Abstrats : 39-04-02-03 MARCHÉS ET CONTRATS ADMINISTRATIFS. FIN DES CONTRATS. RÉSILIATION. DROIT À INDEMNITÉ. - LA RÉSILIATION INFONDÉE D'UN CONTRAT CONCLU AVEC UNE ASSOCIATION QUI EXERCE SON ACTIVITÉ BÉNÉVOLEMENT OUVRE DROIT À RÉPARATION.

Résumé : 39-04-02-03 La commune de Nice a conclu, le 10 février 2009, avec l'association Contes d'Ici et d'Ailleurs un contrat tendant à la réalisation de 79 séances d'une heure de lecture de contes dans différents sites de la bibliothèque municipale à vocation régionale.,,L'association, étant un groupement d'amateurs, n'était pas soumise au plafond annuel de six représentations imposé par l'article R. 7122-26 du code du travail pour l'exercice occasionnel de l'activité d'entrepreneur de spectacles vivants, non titulaire d'une licence.

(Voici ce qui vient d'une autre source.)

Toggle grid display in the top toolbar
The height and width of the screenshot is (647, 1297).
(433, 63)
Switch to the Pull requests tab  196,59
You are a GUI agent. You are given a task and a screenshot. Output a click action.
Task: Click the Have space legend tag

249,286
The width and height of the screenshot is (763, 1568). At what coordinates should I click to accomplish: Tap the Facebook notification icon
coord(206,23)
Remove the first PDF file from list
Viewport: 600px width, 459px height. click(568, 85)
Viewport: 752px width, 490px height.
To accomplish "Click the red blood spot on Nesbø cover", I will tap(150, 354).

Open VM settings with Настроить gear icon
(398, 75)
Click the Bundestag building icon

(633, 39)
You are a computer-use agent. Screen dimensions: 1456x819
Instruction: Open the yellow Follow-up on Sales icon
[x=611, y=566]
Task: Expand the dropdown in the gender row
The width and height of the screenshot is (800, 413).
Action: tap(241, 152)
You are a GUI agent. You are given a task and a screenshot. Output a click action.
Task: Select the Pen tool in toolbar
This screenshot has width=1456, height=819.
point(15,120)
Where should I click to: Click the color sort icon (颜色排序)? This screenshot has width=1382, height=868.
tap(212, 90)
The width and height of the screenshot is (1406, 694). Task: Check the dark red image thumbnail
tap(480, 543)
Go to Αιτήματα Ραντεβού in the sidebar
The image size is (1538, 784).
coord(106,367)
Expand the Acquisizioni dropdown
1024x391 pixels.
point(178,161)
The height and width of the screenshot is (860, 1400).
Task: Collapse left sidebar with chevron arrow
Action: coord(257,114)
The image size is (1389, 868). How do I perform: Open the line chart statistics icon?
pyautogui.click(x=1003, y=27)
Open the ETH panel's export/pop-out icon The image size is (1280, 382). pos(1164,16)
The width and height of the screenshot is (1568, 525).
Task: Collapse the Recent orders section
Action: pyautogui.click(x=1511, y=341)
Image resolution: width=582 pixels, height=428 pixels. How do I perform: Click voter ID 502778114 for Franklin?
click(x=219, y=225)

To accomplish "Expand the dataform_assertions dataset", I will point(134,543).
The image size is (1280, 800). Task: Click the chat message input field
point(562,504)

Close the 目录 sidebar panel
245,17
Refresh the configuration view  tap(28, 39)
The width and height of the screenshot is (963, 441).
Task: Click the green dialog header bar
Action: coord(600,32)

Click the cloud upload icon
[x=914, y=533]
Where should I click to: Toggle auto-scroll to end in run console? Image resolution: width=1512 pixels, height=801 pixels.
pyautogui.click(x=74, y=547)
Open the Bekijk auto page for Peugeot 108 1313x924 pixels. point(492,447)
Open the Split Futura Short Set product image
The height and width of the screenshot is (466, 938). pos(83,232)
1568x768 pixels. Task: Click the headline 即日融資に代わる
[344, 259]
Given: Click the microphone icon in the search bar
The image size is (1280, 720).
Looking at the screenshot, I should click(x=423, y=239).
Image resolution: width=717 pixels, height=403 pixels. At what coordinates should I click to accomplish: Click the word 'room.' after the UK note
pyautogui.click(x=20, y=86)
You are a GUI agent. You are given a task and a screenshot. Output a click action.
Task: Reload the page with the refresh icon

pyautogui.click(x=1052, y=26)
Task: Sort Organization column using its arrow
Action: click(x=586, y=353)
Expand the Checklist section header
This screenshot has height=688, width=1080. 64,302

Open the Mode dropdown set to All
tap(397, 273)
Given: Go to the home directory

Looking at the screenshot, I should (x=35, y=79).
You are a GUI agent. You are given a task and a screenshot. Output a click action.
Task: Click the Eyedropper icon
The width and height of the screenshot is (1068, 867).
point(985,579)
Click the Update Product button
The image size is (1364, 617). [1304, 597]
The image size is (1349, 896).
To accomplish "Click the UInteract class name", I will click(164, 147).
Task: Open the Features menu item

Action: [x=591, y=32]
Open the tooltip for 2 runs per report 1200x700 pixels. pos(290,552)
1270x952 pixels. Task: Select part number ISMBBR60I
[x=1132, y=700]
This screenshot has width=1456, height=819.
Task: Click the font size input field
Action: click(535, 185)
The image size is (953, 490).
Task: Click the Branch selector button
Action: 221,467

La commune de Nice a, ainsi, commis une faute en résiliant le contrat conclu avec l'association Contes d'Ici et d'Ailleurs au motif qu'elle ne pouvait réaliser plus de six spectacles par an.,,La cour juge que, du fait de la résiliation infondée du contrat, l'association a été privée de l'exercice de son activité bénévole de « conteurs » prévue par ses statuts et a droit à la réparation du préjudice ainsi subi.